PROBLEM:
Could you output every record below exactly as it appears?
____ EXERCISE INPUT
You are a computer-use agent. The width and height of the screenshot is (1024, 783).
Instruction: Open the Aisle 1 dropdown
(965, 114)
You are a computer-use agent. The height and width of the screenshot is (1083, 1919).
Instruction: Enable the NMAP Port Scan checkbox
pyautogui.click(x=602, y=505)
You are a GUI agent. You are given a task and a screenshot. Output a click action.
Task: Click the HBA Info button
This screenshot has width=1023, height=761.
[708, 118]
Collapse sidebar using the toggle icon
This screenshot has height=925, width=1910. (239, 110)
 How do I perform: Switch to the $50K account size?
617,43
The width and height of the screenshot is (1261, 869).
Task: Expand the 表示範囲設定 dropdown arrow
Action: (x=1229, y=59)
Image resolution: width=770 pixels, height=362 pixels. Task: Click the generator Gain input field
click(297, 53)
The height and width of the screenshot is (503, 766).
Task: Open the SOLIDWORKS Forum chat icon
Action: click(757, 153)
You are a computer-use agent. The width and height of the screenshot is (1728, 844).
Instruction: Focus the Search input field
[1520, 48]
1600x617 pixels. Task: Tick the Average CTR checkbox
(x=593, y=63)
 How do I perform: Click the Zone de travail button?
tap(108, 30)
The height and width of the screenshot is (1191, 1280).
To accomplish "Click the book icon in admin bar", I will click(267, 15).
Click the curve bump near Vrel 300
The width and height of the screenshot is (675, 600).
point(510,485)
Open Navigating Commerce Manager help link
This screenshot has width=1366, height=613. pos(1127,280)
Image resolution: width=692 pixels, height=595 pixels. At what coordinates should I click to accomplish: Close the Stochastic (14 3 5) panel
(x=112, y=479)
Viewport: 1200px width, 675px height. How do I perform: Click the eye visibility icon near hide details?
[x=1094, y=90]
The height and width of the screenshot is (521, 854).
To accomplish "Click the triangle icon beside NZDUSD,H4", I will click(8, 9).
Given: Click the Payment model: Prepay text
________
ANSWER AREA:
You are a computer-use agent. The width and height of the screenshot is (1024, 783).
Instruction: Open the Aisle 1 dropdown
(965, 114)
You are a computer-use agent. The height and width of the screenshot is (1083, 1919).
Instruction: Enable the NMAP Port Scan checkbox
pyautogui.click(x=602, y=505)
You are a GUI agent. You are given a task and a screenshot. Output a click action.
Task: Click the HBA Info button
This screenshot has width=1023, height=761.
[708, 118]
Collapse sidebar using the toggle icon
This screenshot has height=925, width=1910. (239, 110)
 How do I perform: Switch to the $50K account size?
617,43
The width and height of the screenshot is (1261, 869).
Task: Expand the 表示範囲設定 dropdown arrow
Action: (x=1229, y=59)
Image resolution: width=770 pixels, height=362 pixels. Task: Click the generator Gain input field
click(297, 53)
The height and width of the screenshot is (503, 766).
Task: Open the SOLIDWORKS Forum chat icon
Action: click(757, 153)
You are a computer-use agent. The width and height of the screenshot is (1728, 844).
Instruction: Focus the Search input field
[1520, 48]
1600x617 pixels. Task: Tick the Average CTR checkbox
(x=593, y=63)
 How do I perform: Click the Zone de travail button?
tap(108, 30)
The height and width of the screenshot is (1191, 1280).
To accomplish "Click the book icon in admin bar", I will click(267, 15).
Click the curve bump near Vrel 300
The width and height of the screenshot is (675, 600).
point(510,485)
Open Navigating Commerce Manager help link
This screenshot has width=1366, height=613. pos(1127,280)
Image resolution: width=692 pixels, height=595 pixels. At what coordinates should I click to accomplish: Close the Stochastic (14 3 5) panel
(x=112, y=479)
Viewport: 1200px width, 675px height. How do I perform: Click the eye visibility icon near hide details?
[x=1094, y=90]
The height and width of the screenshot is (521, 854).
To accomplish "Click the triangle icon beside NZDUSD,H4", I will click(8, 9).
Given: Click the Payment model: Prepay text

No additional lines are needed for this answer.